Twitter Information Diffusion and Cooperation
I have been working on various aspects of information diffusion on Twitter in the context of natural disaster. Our CSCW paper on the retweet patterns of geo-vulnerable Twitter users during 2012 Hurricane Sandy, investigates whether they spread information differently, including what and whose content they chose to propagate. We investigate whether the Twitter-based relationships are preexisting or if they are newly formed because of the disaster, and if so if they persist. We find that the people in the path of the disaster favor in their retweeting locally-created tweets and those with locally-actionable information. They also form denser networks of information propagation during disaster than before or after. Currently, I am investigating the conversational activity that takes place through the @mention convention in disaster.
Protective Decision-making on Social Media in Crisis
I am currently working in collaboration with the National Center for Atmospheric Research (NCAR) on project CHIME, in which we are investigating “protective decision-making” practices of Twitterers active during coastal hazards, such as 2012 Hurricane Sandy.

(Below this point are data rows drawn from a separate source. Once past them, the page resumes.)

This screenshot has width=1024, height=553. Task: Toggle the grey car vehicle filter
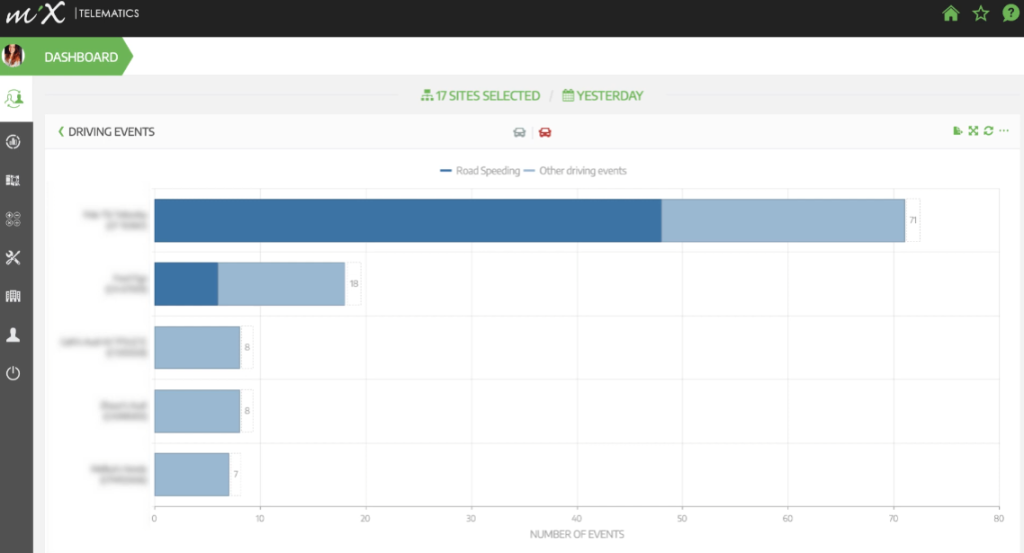[519, 132]
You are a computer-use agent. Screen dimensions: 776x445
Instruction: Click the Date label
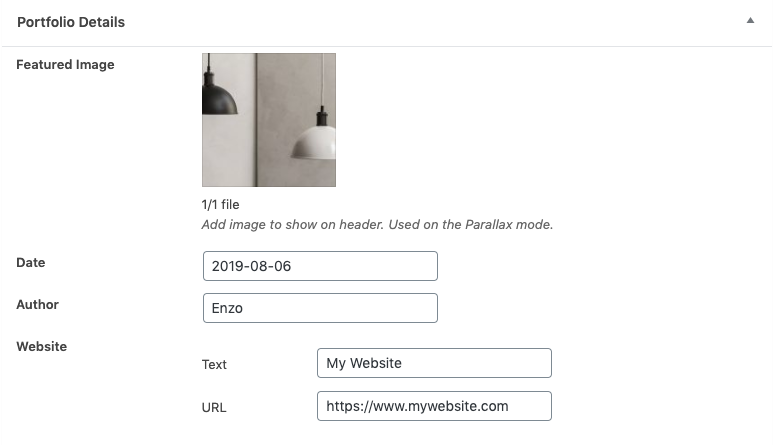[31, 262]
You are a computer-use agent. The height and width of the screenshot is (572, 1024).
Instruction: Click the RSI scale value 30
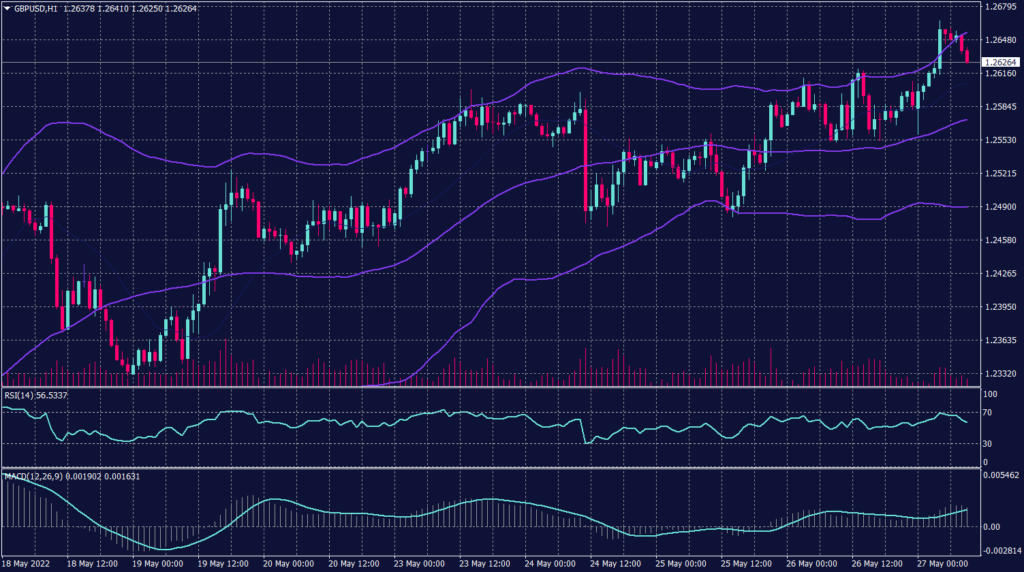987,443
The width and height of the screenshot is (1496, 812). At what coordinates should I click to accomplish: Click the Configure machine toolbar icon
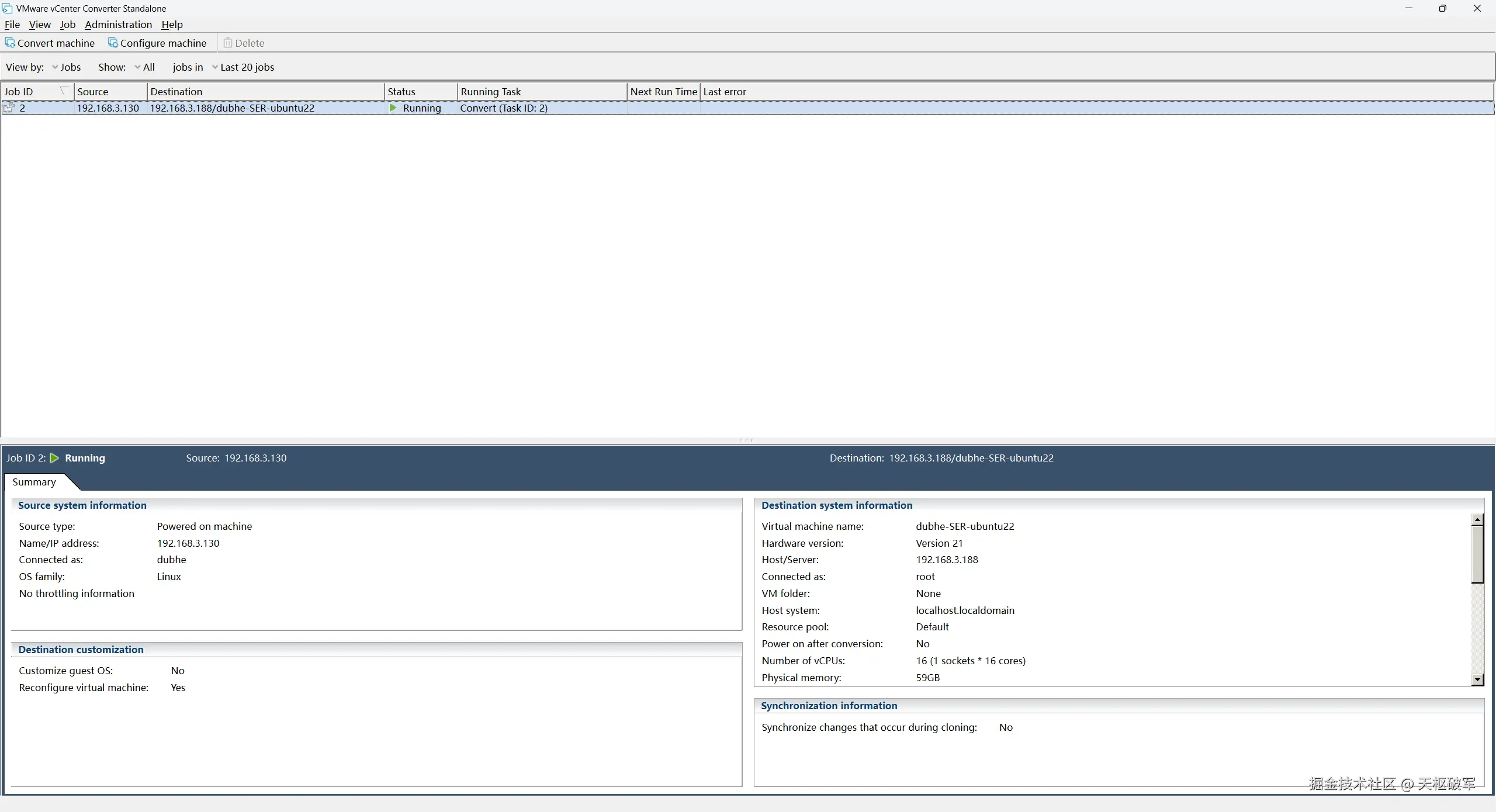click(x=113, y=43)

Analytics for OpenStreetMap History Data
Work Practices and Cooperation in OpenStreetMap
In this project, we explore the work practices and interactions of volunteer mappers operating in the high-tempo, high-volume context of disasters. We focus on the digital volunteer work in OpenStreetMap (OSM) in response to the 2010 Haiti earthquake - an early crisis mapping effort before the community norms chrystalized and technical intreventions reshaped distributed mapping practices. To do this, we built upon and expanded prior network analysis techniques to select high-value portions of the vast OSM data for further qualitative analysis. We then performed detailed content analysis of the identified activity and, where possible, conducted interviews with the participants. This research allowed the identification of seven distinct mapping practices that can be classified according to dimensions of time, space, and interpersonal interaction. After the salient work practices were identified, we used network motifs to further refine our methods, so they can more easily isolate the practices. Our resulitng CHI paper represents a baseline for future research about how OSM crisis mapping practices have evolved over time.

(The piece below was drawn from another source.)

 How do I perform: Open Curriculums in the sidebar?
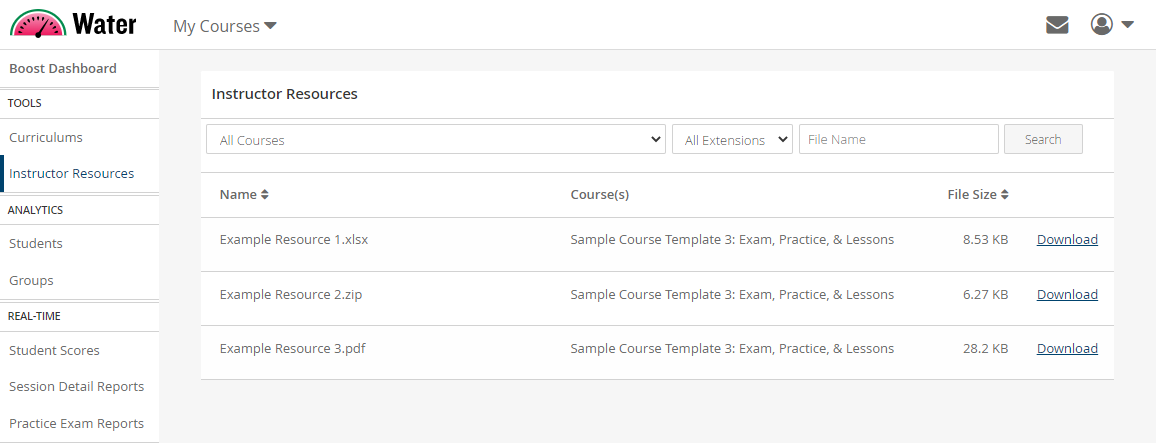(x=46, y=138)
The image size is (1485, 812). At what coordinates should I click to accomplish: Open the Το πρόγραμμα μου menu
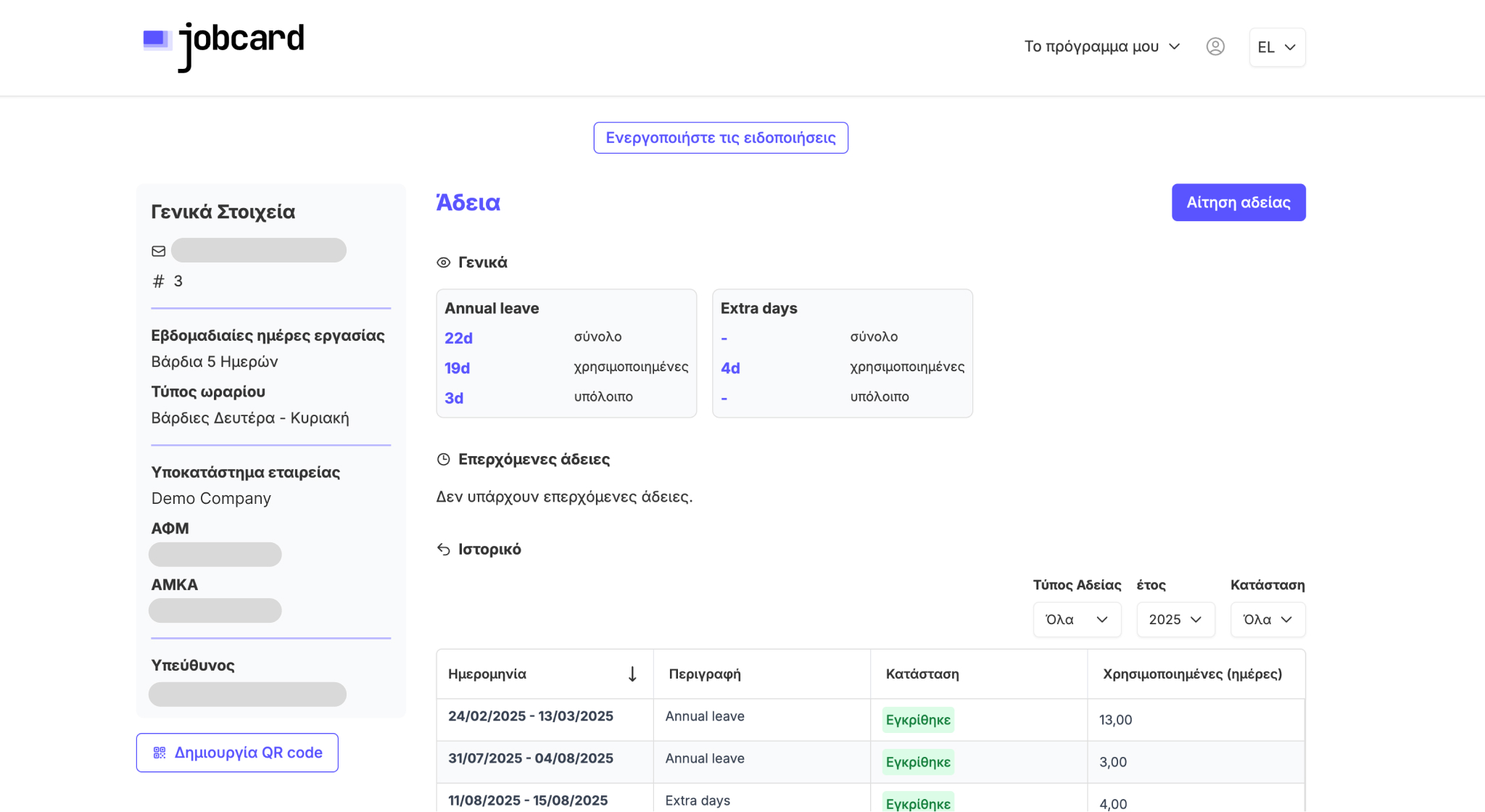1101,46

We investigated the time evolution of lead changes within individual games of competitive team sports. Exploiting ideas from the theory of random walks, the number of lead changes within a single game follows a Gaussian distribution. We show that the probability that the last lead change and the time of the largest lead size are governed by the same arcsine law, a bimodal distribution that diverges at the start and at the end of the game. We also determine the probability that a given lead is “safe” as a function of its size L and game time t. Our predictions generally agree with comprehensive data on more than 1.25 million scoring events in roughly 40 000 games across four professional or semiprofessional team sports, and are more accurate than popular heuristics currently used in sports analytics. This work has been published in Physical Review E and has been publicized in Slate and New Scientist.
Measuring Segregation based on Neighborhood Social Interactions
We used spectral methods to measure housing segregation at both the individual and community (neighborhood) level in 1880 Baltimore, while making use of the geographic and social structure in the population. Classic measures of segregation depend on the spatial resolution and they also do not account for any structure in the population, ignoring social relationships. Using Spectral Segmenation Index on the neighboir network allows us to overcome the level of granulatity problem and make use of the inferred social relationships.
Creating Background Sets for LSI Classification
We developed a method for mining the web to improve text classification,by creating a background text set. Our algorithm used the information gain criterion to create lists of importantwords for each class of a text categorization problem. It then searched the web on various combinations of these words to produce a set of related data. We used this set of background text with Latent Semantic Indexing classification to create an expanded term by document matrix on which singular value decomposition was done. This work has been published at FLAIRS.
I worked on an automated tool for detecting critical events in the folding landscape of proteins. We developed a new method that can detect critical events such as bends and loops and compare among different trajectories of a simple protein model of 60 beads. This work was supported by the CRA-W Distributed Mentor Project.
We constructed neural network simulations of the basic olfactory brain dynamics. The various neural network architectures consisted of 3-4 layers of Spiking neurons. The biological parameters, such as synapse weights and time delays, remained constant from simulation to simulation, making the variations in the resulting membrane potential solely the function of the network architecture.